In questi giorni ha lanciato un segnale di pericolo molto pressante: senza più occupati e contribuenti attivi, l’inverno demografico metterà a rischio sviluppo e welfare.
La crescita è condizionata, più che mai, dall’impatto dell’invecchiamento demografico sulla popolazione in età di lavoro e sulla sostenibilità della spesa sociale, e dall’influsso della tecnologia digitale sull’invecchiamento delle professioni e sulla mobilità del lavoro.

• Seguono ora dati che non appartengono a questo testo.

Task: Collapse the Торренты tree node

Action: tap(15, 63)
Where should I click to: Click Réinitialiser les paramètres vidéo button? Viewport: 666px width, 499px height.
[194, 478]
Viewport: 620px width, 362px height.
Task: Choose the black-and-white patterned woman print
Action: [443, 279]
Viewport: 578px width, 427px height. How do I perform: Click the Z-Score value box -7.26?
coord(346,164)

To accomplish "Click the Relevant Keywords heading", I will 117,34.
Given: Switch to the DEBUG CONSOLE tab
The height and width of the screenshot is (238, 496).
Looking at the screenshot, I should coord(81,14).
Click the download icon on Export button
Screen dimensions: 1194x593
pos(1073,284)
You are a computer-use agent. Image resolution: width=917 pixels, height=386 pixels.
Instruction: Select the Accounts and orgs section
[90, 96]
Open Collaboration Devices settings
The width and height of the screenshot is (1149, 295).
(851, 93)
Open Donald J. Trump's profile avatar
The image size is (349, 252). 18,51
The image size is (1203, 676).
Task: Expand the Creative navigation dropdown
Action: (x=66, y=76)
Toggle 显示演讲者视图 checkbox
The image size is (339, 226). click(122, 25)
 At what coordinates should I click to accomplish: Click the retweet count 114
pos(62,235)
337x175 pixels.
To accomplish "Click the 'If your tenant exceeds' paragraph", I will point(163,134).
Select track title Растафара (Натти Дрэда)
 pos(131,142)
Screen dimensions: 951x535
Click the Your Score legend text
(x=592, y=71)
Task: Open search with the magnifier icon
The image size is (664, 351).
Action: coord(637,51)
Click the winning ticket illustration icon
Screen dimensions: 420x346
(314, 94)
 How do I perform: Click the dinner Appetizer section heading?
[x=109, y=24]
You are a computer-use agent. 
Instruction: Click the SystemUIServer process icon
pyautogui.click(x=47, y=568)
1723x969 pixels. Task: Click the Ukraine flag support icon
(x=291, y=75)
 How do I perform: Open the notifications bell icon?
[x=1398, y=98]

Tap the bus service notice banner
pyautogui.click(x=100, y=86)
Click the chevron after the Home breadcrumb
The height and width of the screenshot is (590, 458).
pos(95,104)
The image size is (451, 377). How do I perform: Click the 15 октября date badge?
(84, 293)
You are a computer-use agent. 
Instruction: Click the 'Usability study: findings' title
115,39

Oltre all’allarme l’Inapp ha presentato alcune proposte su due direttrici. La prima riguarda la rigenerazione della popolazione attiva, attraverso l’inserimento al lavoro degli inattivi: 7,8 milioni di donne tra i 15 e i 64 anni oggi fuori dal mercato del lavoro, di cui 1,2 milioni disponibili a lavorare. Nelle regioni del Sud, la quota di inattive disponibili supera il 23%. Secondo i dati, l’80% delle donne che non lavorano cita motivi di cura familiare; metà di loro accetterebbe un impiego anche per salari inferiori a 1.000 euro netti mensili.
Accanto a questo, l’Inapp indica la necessità di politiche di “terza e quarta generazione” per prolungare volontariamente la vita lavorativa, con formazione continua, gestione dell’età, flessibilità e sicurezza per valorizzare le competenze dei lavoratori maturi: oggi, il 54,9% degli occupati ha più di 45 anni.
La seconda direzione riguarda la sostenibilità della spesa sociale. Nel 2024 la spesa pubblica per prestazioni sociali ammontava a 587,5 miliardi di euro, pari al 59,3% della spesa corrente, ma solo 57,1 miliardi erano destinati all’assistenza sociale e meno della metà in servizi diretti. Occorre differenziare le politiche della terza età, distinguendo tra anziani attivi e i 4 milioni di over 65 non autosufficienti, potenziando i servizi di prossimità e riformando l’assistenza, in linea con la legge 33/2023 e le riforme del Pnrr.
La sostenibilità del mercato del lavoro e delle prestazioni sociali dipende dalla capacità di rigenerare la popolazione attiva, di aumentare il numero assoluto di occupati e contribuenti, con particolare attenzione al segmento femminile, sostiene l’Inapp.
Al centro del dibattito c’è in prevalenza il tema della rigenerazione urbana, ma è urgente affrontare la rigenerazione della popolazione attiva, per allargare la forza lavoro in uno scenario di inverno demografico che rischia di minare la crescita italiana e rendere insostenibile la spesa previdenziale.
Quando molti politici dei paesi occidentali demonizzano l’immigrazione e spingono per l’andata in pensione il più velocemente possibile, dovrebbero riflettere sul fatto che siamo seduti su una bomba ad orologeria, che potrebbe esplodere nei prossimi anni e distruggerci tutti.